= How to complete this task =
Only the lines from the one containing "The height and" to the end of the data below belong in the answer, each repeated exactly; no pictures.

= Material for this exercise =

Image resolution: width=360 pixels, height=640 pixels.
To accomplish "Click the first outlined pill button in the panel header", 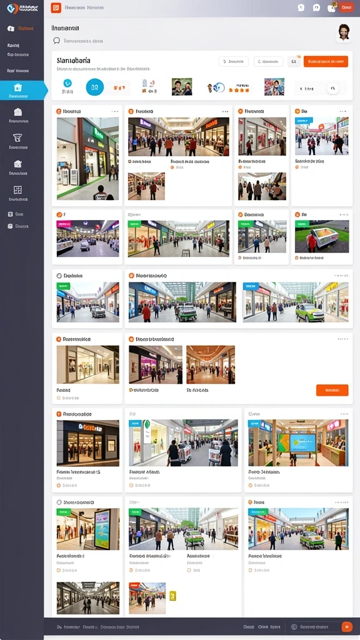I will pos(234,62).
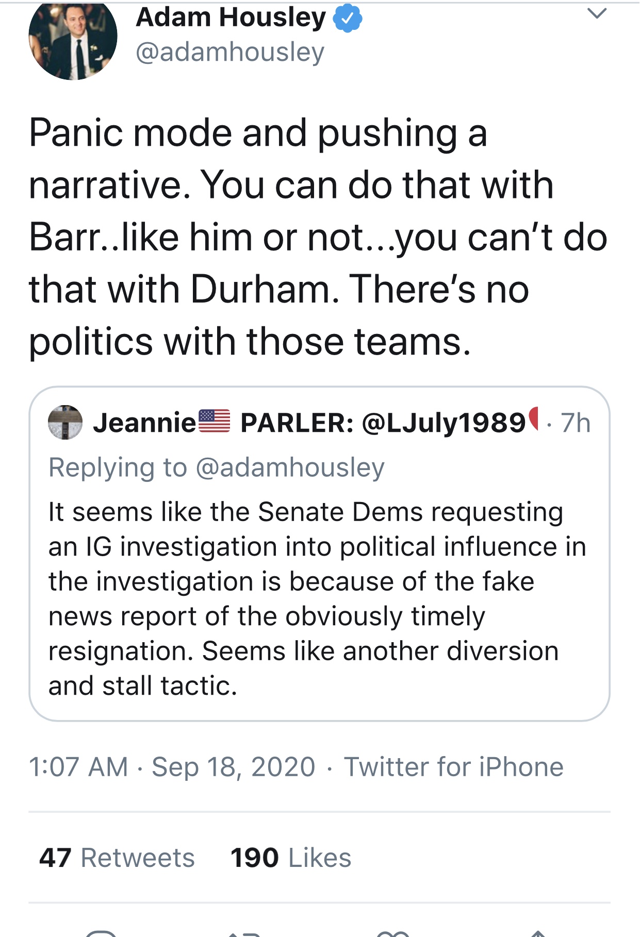View the 190 Likes list
Image resolution: width=640 pixels, height=937 pixels.
(291, 858)
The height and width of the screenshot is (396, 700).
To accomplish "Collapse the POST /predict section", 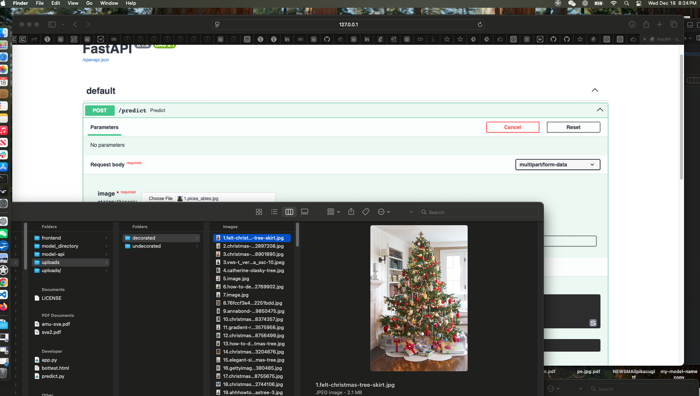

= Final answer =
The height and width of the screenshot is (396, 700).
To accomplish "Collapse the POST /predict section", 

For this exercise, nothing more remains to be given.